November 30, 2006

Lousy Worry

Sometimes, being a pastor is like having a career in which you earn your paycheck by worrying. There are the big worries, like genocide in Darfur, or the war in Iraq; and there are the smaller worries, like whether anyone will come to the Christmas festival, or if you've accidentally offended a church member again.

Sometimes I don't know whether I should focus on the big worries or the little worries. Sometimes the little worries are big in their own way. Is a Christmas festival really that important when people are dying by the thousands? Then again, how concerned should I be about people half a world away when there are needs to be met right here in the community?

Some days, I find myself stuck worrying about what to worry about.

Then there are the worries that interrupt the other worries ... like when you discover that your youngest son has head lice.

Fortunately for me, this discovery came on the same day that a discussion on head lice was featured on National Public Radio's Morning Edition. I listened to it twice. It mentioned tips and suggestions for parents and schools by the American Academy of Pediatrics. It also reassured me that an infestation of head lice has nothing to do with poor hygiene. I needed that reassurance; like every good parent I know, I'm insecure about my parenting. The specialist interviewed said that head lice, because they are spread by direct head-to-head contact, is a sign that your child is sociable and has close friends. I liked hearing that, too, since the son in question is our little five year-old prodigy who was recently moved up a grade despite concerns regarding his social readiness.

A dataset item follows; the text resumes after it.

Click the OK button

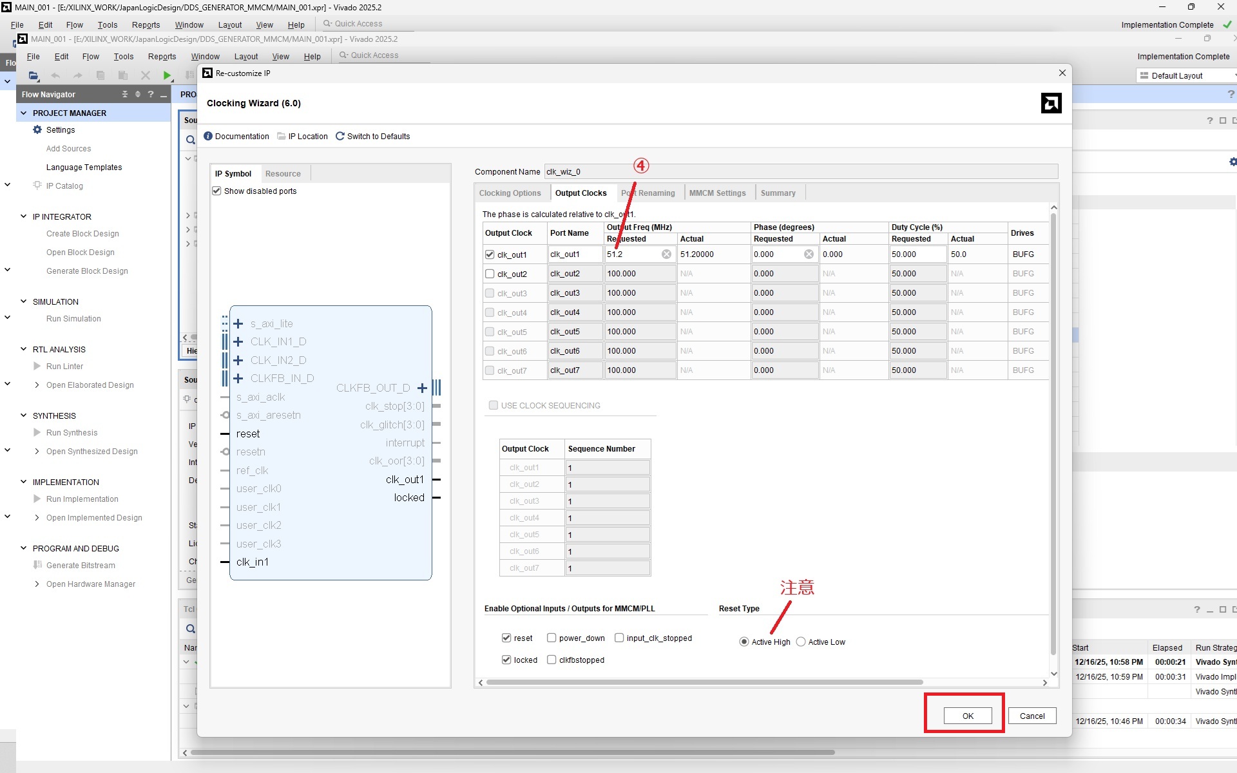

I went to the store and got the necessary shampoo treatment. I came home, but before washing my son's hair, I got online and found an article on head lice from Pediatrics, the official journal of the A.A.P. I printed excerpts from that article to take to my son's school, a brand new school that doesn't yet have a policy on head lice (despite the current infestation there). Then I shampooed his hair, applied the special treatment, let it sit for ten minutes, rinsed it out, and spent the next 90 minutes picking through his hair with a fine-toothed comb.

You know, it's kinda nice to have a worry that I can actually do something about. When it comes to Darfur or Iraq, it seems the best I can do is to try and get other people to start worrying. That has some value, I suppose. Chances are, though, that just as many people will die tomorrow as died today.

At home, though, I can now assert that my son's head is lice-free. His hair is probably the cleanest in the county. For the next week or two, it will need to be checked repeatedly, to make sure any nits I may have missed with the comb haven't hatched, re-infesting him. Then I'll be able to completely cast that worry aside.

I wish all worries and problems could be tackled so easily. A temptation of pastors (including me) is to think that we can solve all problems; that we can, in fact, save the world. Then, when we fail, we become discouraged and depressed. I am not Jesus, I need to remind myself. I cannot save the world on my own. Head lice – OK, I can handle that. But for most everything else, I need to let Jesus help carry that load.


Pastor Bob Cornwall said...


Do I remember the lice bit. Oh, my, what an ordeal. And yes, they do slip through! It was horrible, but we survived!!!

Reverend Ref + said...

Head lice ... oh man. I do not care to live through that again. Actually, I'd prefer Jesus to take that one.

Hope you get it taken care of on the first go 'round.